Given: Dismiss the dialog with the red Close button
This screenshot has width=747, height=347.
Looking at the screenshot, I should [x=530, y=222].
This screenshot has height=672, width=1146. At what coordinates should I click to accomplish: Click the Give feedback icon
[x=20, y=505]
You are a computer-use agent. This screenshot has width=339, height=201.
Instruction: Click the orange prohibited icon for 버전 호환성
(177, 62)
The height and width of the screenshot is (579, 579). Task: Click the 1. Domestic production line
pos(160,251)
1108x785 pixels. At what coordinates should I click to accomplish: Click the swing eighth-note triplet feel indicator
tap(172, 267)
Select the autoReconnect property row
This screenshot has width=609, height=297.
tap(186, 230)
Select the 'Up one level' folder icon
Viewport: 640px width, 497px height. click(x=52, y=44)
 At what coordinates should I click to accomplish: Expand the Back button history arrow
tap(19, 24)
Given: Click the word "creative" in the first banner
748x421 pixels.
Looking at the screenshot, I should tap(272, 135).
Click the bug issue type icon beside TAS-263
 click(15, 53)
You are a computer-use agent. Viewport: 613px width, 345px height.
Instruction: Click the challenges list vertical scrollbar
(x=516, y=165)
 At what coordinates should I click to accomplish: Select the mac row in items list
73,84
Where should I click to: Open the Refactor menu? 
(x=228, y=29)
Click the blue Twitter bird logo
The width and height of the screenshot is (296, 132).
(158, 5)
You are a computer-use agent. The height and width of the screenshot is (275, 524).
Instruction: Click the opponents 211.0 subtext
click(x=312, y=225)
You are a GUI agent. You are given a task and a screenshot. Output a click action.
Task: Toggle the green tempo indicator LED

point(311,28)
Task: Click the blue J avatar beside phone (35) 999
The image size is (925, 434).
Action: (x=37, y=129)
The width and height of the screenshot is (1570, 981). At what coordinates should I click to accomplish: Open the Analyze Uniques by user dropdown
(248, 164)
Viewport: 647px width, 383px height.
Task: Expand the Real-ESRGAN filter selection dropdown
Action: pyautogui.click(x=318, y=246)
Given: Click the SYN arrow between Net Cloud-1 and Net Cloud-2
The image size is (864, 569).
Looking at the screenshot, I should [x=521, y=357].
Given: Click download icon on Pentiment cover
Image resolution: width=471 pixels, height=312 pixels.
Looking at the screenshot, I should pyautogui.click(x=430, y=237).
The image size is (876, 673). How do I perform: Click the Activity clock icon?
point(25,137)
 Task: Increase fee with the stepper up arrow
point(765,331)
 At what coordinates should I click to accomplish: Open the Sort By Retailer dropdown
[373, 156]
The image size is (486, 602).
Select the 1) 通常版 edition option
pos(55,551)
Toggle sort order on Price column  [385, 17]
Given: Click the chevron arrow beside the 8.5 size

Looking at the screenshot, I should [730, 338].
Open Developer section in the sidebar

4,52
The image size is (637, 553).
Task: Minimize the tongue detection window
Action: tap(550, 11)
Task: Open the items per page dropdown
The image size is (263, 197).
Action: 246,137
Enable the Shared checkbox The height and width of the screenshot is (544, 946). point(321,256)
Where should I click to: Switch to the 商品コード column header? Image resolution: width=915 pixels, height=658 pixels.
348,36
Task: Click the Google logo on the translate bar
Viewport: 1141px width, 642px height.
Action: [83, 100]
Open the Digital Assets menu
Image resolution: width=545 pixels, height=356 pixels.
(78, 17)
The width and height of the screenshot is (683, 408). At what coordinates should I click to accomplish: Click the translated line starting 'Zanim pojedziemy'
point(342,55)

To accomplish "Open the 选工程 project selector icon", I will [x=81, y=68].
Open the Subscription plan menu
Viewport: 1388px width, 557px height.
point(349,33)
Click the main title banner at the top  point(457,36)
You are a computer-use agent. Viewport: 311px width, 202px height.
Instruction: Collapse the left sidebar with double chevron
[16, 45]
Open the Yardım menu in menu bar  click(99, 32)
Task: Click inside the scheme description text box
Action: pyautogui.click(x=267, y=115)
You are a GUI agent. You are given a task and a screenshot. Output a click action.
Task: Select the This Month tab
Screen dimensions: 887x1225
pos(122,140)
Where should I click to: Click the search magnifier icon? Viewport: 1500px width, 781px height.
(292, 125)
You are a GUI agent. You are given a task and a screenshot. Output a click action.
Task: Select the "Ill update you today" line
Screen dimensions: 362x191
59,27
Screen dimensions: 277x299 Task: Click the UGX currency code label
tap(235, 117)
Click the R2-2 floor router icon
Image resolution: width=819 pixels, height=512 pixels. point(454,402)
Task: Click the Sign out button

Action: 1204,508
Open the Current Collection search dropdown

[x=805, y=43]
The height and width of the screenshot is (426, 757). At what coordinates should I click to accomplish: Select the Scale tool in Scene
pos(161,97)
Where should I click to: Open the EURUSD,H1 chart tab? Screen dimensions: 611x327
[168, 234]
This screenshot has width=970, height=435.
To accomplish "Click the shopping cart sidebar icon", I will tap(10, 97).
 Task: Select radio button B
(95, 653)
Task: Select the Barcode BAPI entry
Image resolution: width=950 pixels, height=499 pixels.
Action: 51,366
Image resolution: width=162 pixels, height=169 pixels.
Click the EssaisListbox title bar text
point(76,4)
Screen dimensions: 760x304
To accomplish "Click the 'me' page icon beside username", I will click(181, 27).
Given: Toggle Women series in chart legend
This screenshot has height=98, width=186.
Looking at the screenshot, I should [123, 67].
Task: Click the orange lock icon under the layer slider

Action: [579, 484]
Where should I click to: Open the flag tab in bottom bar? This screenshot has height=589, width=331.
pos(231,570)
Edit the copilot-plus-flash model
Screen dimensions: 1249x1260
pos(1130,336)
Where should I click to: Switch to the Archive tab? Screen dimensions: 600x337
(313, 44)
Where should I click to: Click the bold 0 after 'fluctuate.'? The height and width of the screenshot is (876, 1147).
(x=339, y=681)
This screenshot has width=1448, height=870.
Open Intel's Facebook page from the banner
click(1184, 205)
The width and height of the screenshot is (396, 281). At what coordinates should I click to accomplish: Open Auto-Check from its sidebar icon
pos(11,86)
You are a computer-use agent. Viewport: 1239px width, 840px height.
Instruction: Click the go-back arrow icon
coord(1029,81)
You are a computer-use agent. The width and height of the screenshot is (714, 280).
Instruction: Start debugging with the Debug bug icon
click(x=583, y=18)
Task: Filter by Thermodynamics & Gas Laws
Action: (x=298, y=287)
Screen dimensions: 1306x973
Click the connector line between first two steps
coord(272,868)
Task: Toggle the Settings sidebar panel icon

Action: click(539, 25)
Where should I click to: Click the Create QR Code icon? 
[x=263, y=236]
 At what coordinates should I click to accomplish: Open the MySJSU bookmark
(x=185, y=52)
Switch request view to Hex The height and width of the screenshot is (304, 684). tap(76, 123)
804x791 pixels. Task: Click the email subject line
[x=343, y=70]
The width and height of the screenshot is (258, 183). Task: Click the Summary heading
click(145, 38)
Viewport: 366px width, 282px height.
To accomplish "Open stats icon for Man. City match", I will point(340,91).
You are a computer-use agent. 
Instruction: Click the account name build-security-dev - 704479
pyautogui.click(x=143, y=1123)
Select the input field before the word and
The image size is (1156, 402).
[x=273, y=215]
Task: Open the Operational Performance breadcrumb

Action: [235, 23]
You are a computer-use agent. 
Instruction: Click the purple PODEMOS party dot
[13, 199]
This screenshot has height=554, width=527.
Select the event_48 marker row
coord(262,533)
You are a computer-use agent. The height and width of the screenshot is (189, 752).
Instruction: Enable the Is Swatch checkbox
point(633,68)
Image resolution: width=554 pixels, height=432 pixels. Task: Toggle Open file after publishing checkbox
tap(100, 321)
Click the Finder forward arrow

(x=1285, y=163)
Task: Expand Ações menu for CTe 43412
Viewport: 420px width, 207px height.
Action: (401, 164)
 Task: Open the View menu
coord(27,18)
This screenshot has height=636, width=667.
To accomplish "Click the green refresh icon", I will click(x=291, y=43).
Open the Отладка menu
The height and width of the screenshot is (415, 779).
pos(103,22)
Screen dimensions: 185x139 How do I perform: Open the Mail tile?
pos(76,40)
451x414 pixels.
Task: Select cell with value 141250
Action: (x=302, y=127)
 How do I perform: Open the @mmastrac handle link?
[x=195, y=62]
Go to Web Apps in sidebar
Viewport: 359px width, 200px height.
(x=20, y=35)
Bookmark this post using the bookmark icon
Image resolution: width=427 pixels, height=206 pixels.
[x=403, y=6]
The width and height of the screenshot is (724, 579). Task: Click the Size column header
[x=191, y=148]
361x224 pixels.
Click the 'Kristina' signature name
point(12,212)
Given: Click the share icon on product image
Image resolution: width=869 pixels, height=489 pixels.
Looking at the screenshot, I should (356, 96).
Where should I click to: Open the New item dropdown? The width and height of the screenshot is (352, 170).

* **Required action**
The range runs from the line above containing "Task: Click the Sign out button" to the line containing "This screenshot has width=970, height=435.", inclusive. Restate those lines word for word and no others.

* **Result of this exercise**
Task: Click the Sign out button

Action: 1204,508
Open the Current Collection search dropdown

[x=805, y=43]
The height and width of the screenshot is (426, 757). At what coordinates should I click to accomplish: Select the Scale tool in Scene
pos(161,97)
Where should I click to: Open the EURUSD,H1 chart tab? Screen dimensions: 611x327
[168, 234]
This screenshot has width=970, height=435.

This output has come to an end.